In a city of $400-a-night hotel rooms, the Bossert Hotel, on Montague Street in Brooklyn Heights, may be the best deal. Provided the guest is a Jehovah’s Witness.
Members in good standing of this religious group — those who have gone door to door proselytizing or have completed international missionary work — are eligible for up to three nights of accommodations free of charge, three meals included, at a former high-society hot spot.
“I can’t even believe it,” said Lori Jacobson, 47, from Simi Valley, Calif., looking up at the chandeliers on her first trip to New York with her sons, 12 and 14. Her husband, Marc, was getting information for a Big Apple Bus tour.
The Jacobsons submitted an application a month ago to their local congregation, which everyone who wants to be a guest must do. Without the Bossert, Ms. Jacobson said, “we would have never been able to do this with a family.”
Once considered the “Waldorf-Astoria of Brooklyn,” the 12-story classical-style hotel built in 1909 by Louis Bossert, a lumber magnate, has a history that dovetails with the Jehovah’s Witnesses’ own history in the area since that same year.
Today, many members come to tour the group’s world headquarters, near the Brooklyn Bridge. The hotel is one of the 34 properties that the group’s business division — the Watchtower Bible and Tract Society of New York — owns and meticulously maintains in Dumbo and in Brooklyn Heights. The network of offices, parking lots and residences is worth an estimated $1 billion, according to local real estate brokers.
The Watchtower clock and sign adjacent to the Brooklyn Bridge may be more recognizable than the Bossert, but the hotel — easy to walk past on a busy shopping street — is a more subtle symbol of the modest, close-knit religious group and its future in a brownstone bastion.
After more than a century, the Jehovah’s Witnesses are likely to be headed out of Brooklyn, having bought a 253-acre plot for a new headquarters in Warwick, N.Y., in Orange County, about 50 miles north of New York City. They have already moved their printing operations to Wallkill, N.Y., farther north than Warwick, (where 10,000 Bibles are produced a day) and their educational center to Patterson, N.Y., about 65 miles north and west of the city. The Witnesses are proceeding through Warwick’s land-use process to build a seven-building complex, and approval could come as early as next spring.
In preparation, the Witnesses are selling eight properties in Brooklyn Heights, including carriage houses and small apartment buildings. A deal to turn the Bossert into dormitory housing and then condominiums — with R.A.L. Companies, which had bought another large Witness property and turned it into condominiums, One Brooklyn Bridge Park — fell through in 2008.
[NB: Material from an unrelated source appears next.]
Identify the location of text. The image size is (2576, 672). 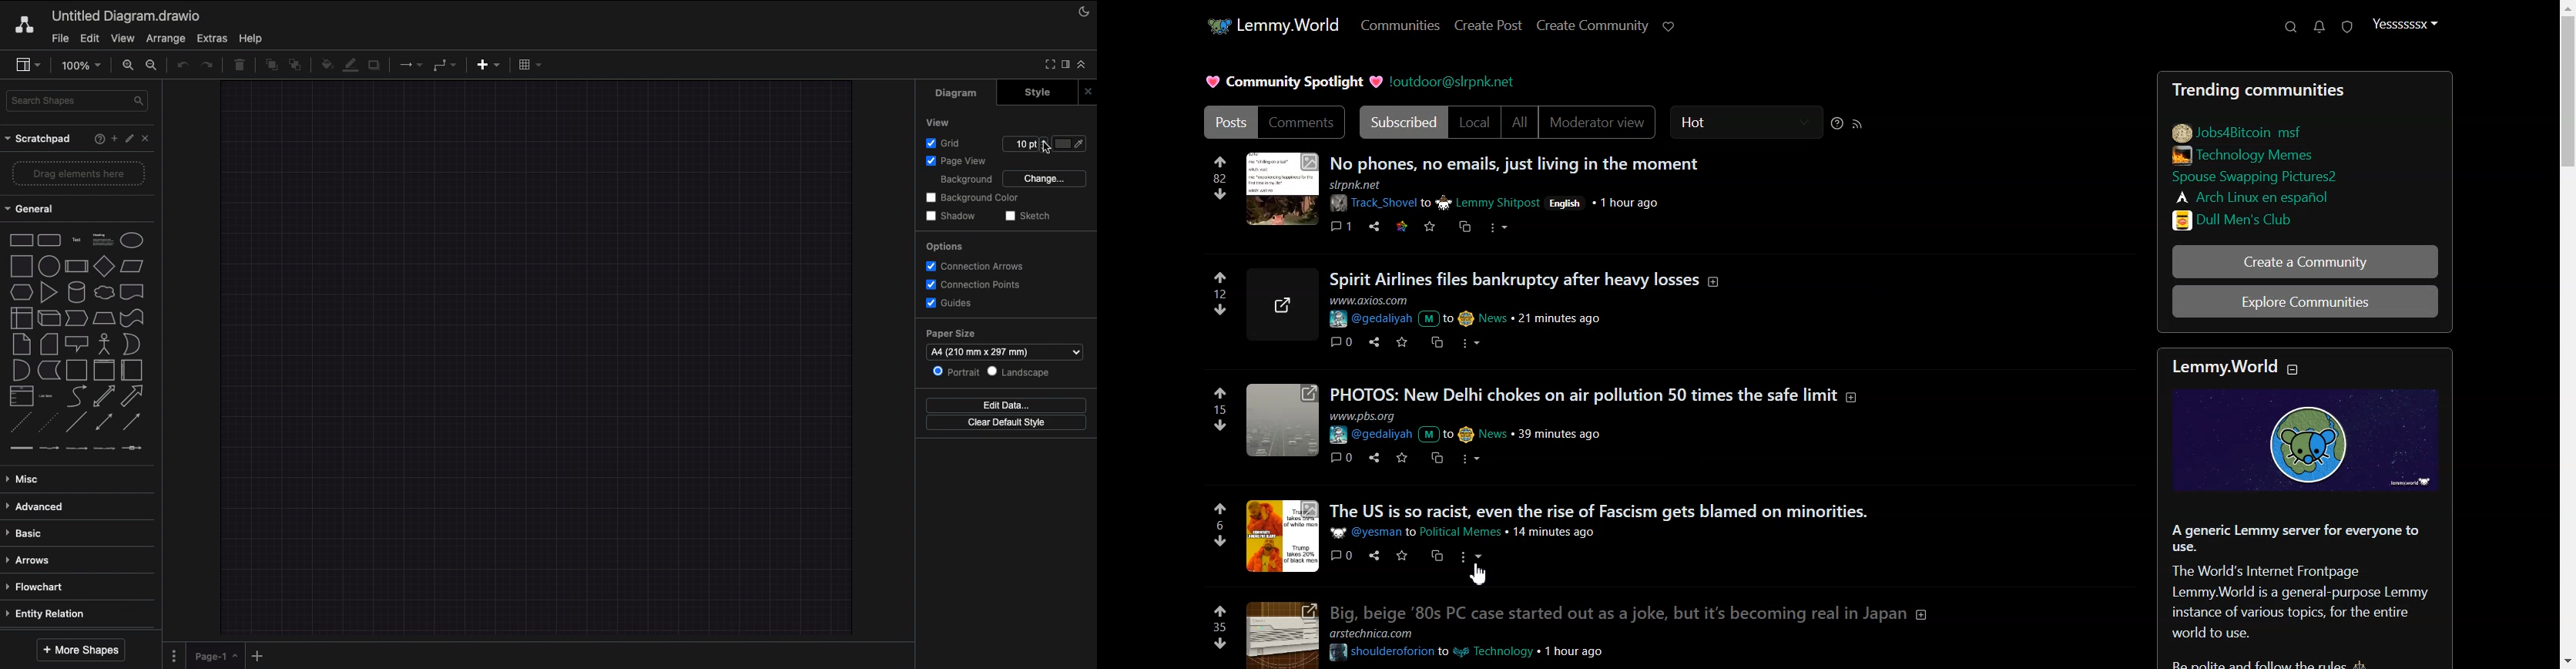
(2233, 367).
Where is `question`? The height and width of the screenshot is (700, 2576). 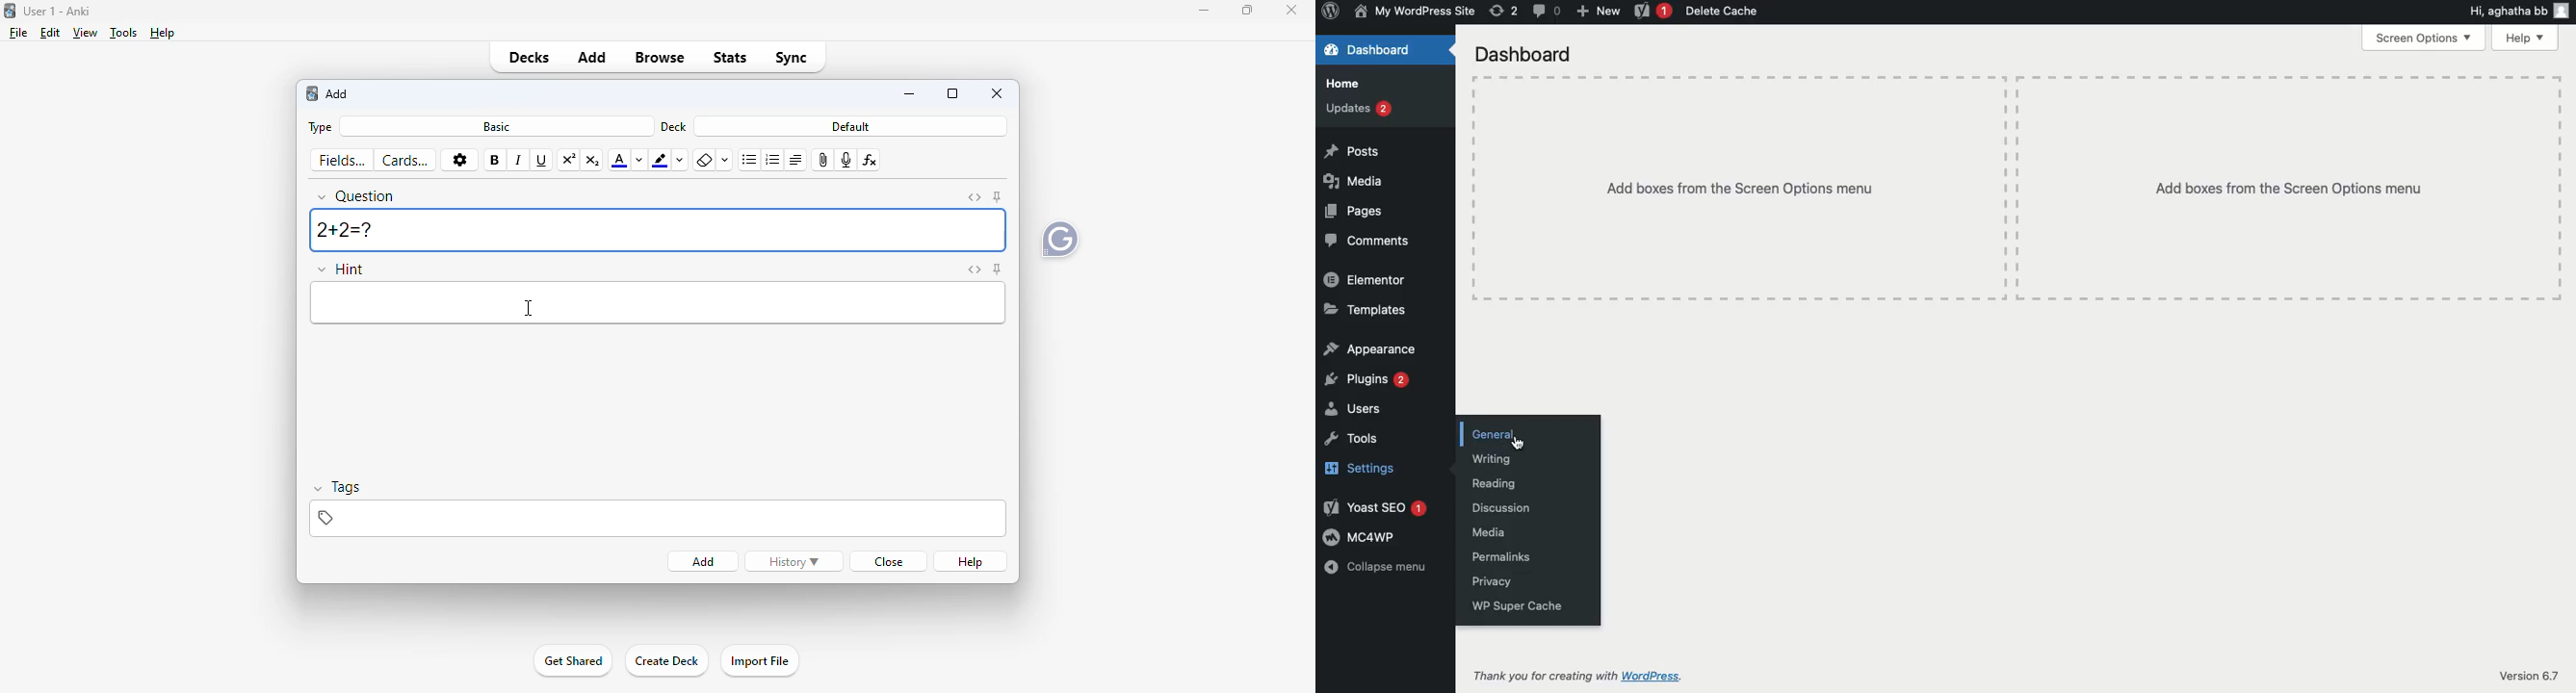
question is located at coordinates (356, 196).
“We are not actively marketing the property right now,” said Richard Devine, the chief spokesman for the Jehovah’s Witnesses.
The group took over the building in a state of disrepair in 1983, renovated it in 1988, and in summer 2010, turned it into a 224-room hotel. Five residents who lived there before 1983 remain in their apartments, Mr. Devine said.
“We’re just extras,” said one of them, Monica Grier, 83, laughing.
Ms. Grier, originally from England, moved into the two-bedroom apartment on the 11th floor with her husband, George, in 1956. She is grateful for the infusion of polite activity, recalling the female screams she heard when part of the building was a seedy single-room occupancy hotel. Until last summer, the hallways were mostly silent except during the Witnesses’ special events.
“You came up at night and it was spooky,” Ms. Grier said.
When her husband died in 1988, she decided to stay. She first paid $300 in rent; now she pays $800. She said staff members treated her well and had not tried to proselytize to her.